Currently titled “RWBY — Grim Eclipse,” the game spawned from the mind of 19-year-old Rooster Teeth community member Jordan Scott, who coded the game over five months and then showed the trailer to fellow members. Once Monty Oum, director of animation at Rooster Teeth, became aware of Scott’s work, he quickly hired the prodigy to work on making the full game.
“I’d get at least, like, 10 tweets a day saying, ‘Hey, Monty, have you seen this video?’” Oum says. “I sent a company-wide email: no one talk about this because we are going to hire this kid.”
Oum had a Skype conversation with Scott and asked him how he made the game, discovering the developer had a good head on his shoulders because he hadn’t revealed any of his product until it was ready.
“If you had to sit there and make something really cool and get really excited about it for five months, you get this itch to put a little bit out there,” the “RWBY” creator says. “That starts defeating the end project.”
“Much like when I was making ‘Haloid,’ I sat quiet for four months and made it. I sat quiet for five months and made ‘Dead Fantasy,’ and let the finished product speak for itself. I like that about [the ‘RWBY’ game]. It showed he had a good understanding of the production side of things, and so that was the first good sign that he was a very good fit for this production.”
Though RTX attendees were able to demo a beta of the game on the exhibition floor, no release date for the final version has been announced.
In addition to the upcoming video game, the “RWBY” brand is gaining even more traction worldwide.

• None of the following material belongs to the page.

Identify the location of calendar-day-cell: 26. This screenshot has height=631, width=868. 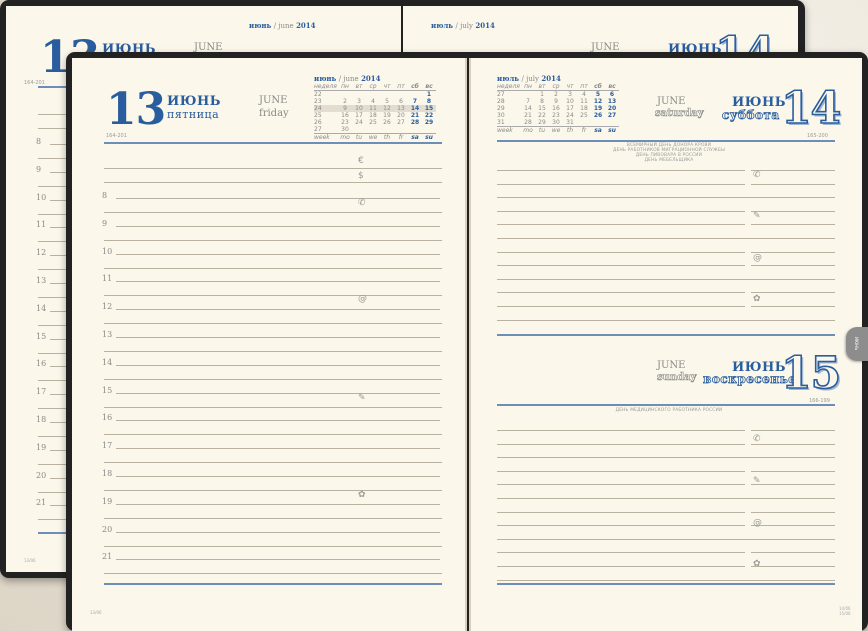
(598, 116).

“Warner Brothers Japan, who are in charge of so many anime titles in the East, want to take ‘RWBY’ and dub it in Japanese, sell it, and use it in titles,” says Oum. “This means that we’ll have connections with Japanese game companies, Japanese animation companies. This might result in original ‘RWBY’ animations done by Japanese animators, just for the sake of expanding the universe and giving a little bit of storytelling.”

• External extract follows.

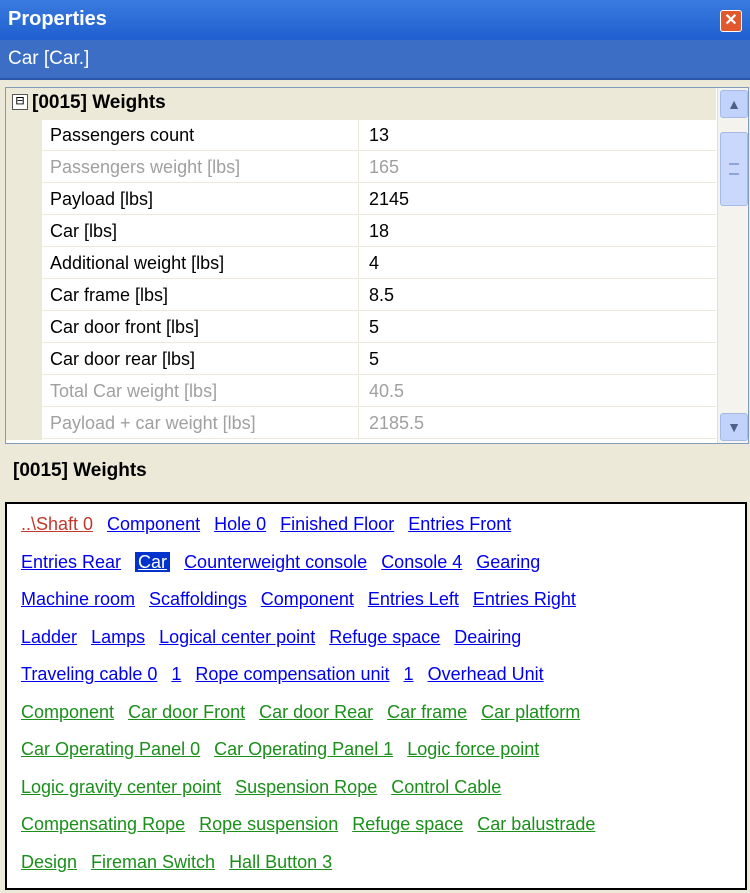 Image resolution: width=750 pixels, height=893 pixels. What do you see at coordinates (200, 136) in the screenshot?
I see `property-name: Passengers count` at bounding box center [200, 136].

Oum believes this is the perfect way to start exploring more areas of the “RWBY “ world that Rooster Teeth may not have had the chance to do before. “I’ve said in the past, ‘What if we did a season of ‘RWBY’ where we just animated it in like, 10 different animation cells just for fun?’ Well, that’ll happen without me having to lift a finger because there are so many people who have just identified with this and said, ‘This could be so many things beyond what it actually is.’”

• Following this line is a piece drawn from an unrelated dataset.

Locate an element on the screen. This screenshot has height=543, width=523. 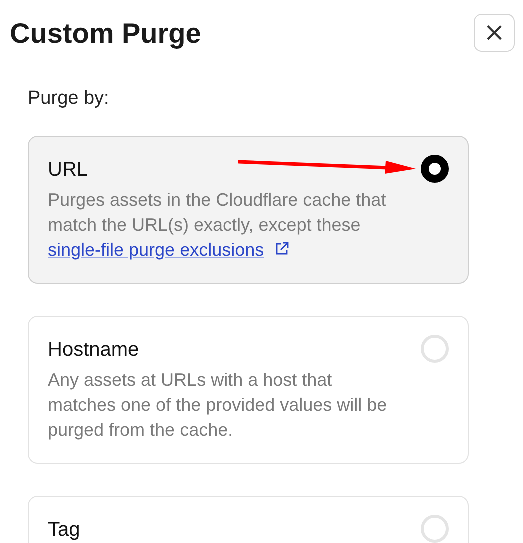
exclusions-link: single-file purge exclusions is located at coordinates (156, 250).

Though Oum says the “RWBY” game is “a dream come true,” he’s excited to see where the brand goes, and rightly so. At the show’s panel at RTX, Rooster Teeth revealed new merchandise in the form of “RWBY” character plushies and a poster of the four voice actresses in evening gowns matching their character’s color. Additionally, Oum says he’s been in talks with some toy companies about producing action figures.
“I always underestimate how exponential the internet is,” says Oum. “[‘RWBY’] just got really big really fast, bigger and faster than I thought it would be.”
“I knew that ‘RWBY’ would resonate with people, because the mantra of our company is we make stuff we like because our fans are like us. We’re laying down tracks as the train’s barreling down on us.”